→ **SUPPLIED TEXT**:

************

Cubic term in gauge theories

Question

In ordinary classical gauge theories the term $-\frac{1}{2}\mathrm{Tr}(F_{\mu\nu}F^{\mu\nu})=-\frac{1}{4}F^a_{\mu\nu}F_a^{\mu\nu}$ in the Lagrangian is completely natural. A somehow rare term would be a "cubic" one like $$L_c=\kappa \eta_{\mu\gamma}\mathrm{Tr}(F^{\mu\nu}F_{\nu\alpha}F^{\alpha\gamma}).$$ Is there a physical reason, other than unnaturalness and Occam's razor, not to include it in a Lagrangian?

Answer 1

You can certainly write down a Lagrangian with $F^2$ and $F^3$ terms, and they will both contribute to the tree-level amplitudes involving three (Non-Abelian) gauge bosons. (You could also write additional terms with four or more factors of $F_{\mu\nu}$, but kinematics prevent them from contributing to the three-gauge-boson amplitude.)

You might expect to see something like your $F^3$ term show up in a low-energy effective action. But power-counting shows that this operator has dimension six, so its coefficient in the effective action generically carries a factor $\sim 1/M^2$, where $M$ is the scale of new physics. The effective action is only useful at energies far below this scale, so the $F^3$ operator's contributions to amplitudes are heavily suppressed in regimes where you can trust your theory. At high enough energies they may be relevant, but your effective action doesn't really provide you any guidance as to what physics looks like at those scales -- there may be other contributions from new physics, etc.

Answer 2

user1504 has already explained in terms of renormalization. Here I want to cast one idea on another aspect -- why Lagrangians you see in real physics always have quadratic dependence in velocity, i.e. $L\sim \dot{x}^2$ or $\mathcal{L}\sim \dot{\phi}^2$.

Let's talk about simple quantum mechanics, i.e. things are talked about in terms of $(x, p; t)$, and no connections like $A$ (though I understand your original post was about $A$, lol).

************

→ **WHAT THIS TASK INVOLVES**: Pick up the forum thread on the cubic term in gauge theories after its last sentence and continue it.

→ **MATERIAL PROVIDED**:
************

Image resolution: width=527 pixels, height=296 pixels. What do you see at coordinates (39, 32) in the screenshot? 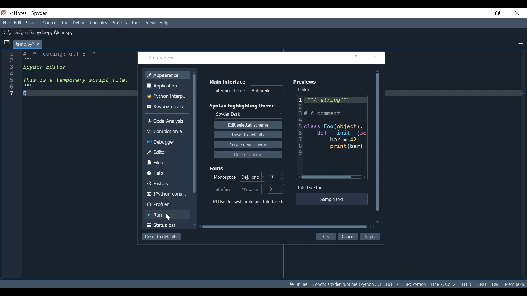
I see `File Path` at bounding box center [39, 32].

************

→ **EXERCISE OUTPUT**:
In order to link between the canonical quantization formalism and the path integral formalism, we need to equate the "Hamiltonian version of path integral", $\int \mathcal{D}x \, \mathcal{D}p \ e^{i\int(pdx-Hdt)}$, to the commonly used "Lagrangian version of path integral", $\int \mathcal{D}x \ e^{i\int L dt}$. The thing is, these two amplitudes are generally not equal; they are equal in real physics because $H\sim p^2$, i.e. $L\sim \dot{x}^2$ (see Polchinski Appendix or Peskin Chp9 etc. Basically the reason is, in path integral we can only do Gaussian integral and Taylor expansion; now the $e^{p^2}$ integrating over $\mathcal{D}p$ gives an unimportant constant).

It is hard to talk about whether this is an "intrinsic" reason why $L\sim \dot{x}^2$. But it looks like an important fact that we use to nicely relate the Hamiltonian formalism with Lagrangian formalism.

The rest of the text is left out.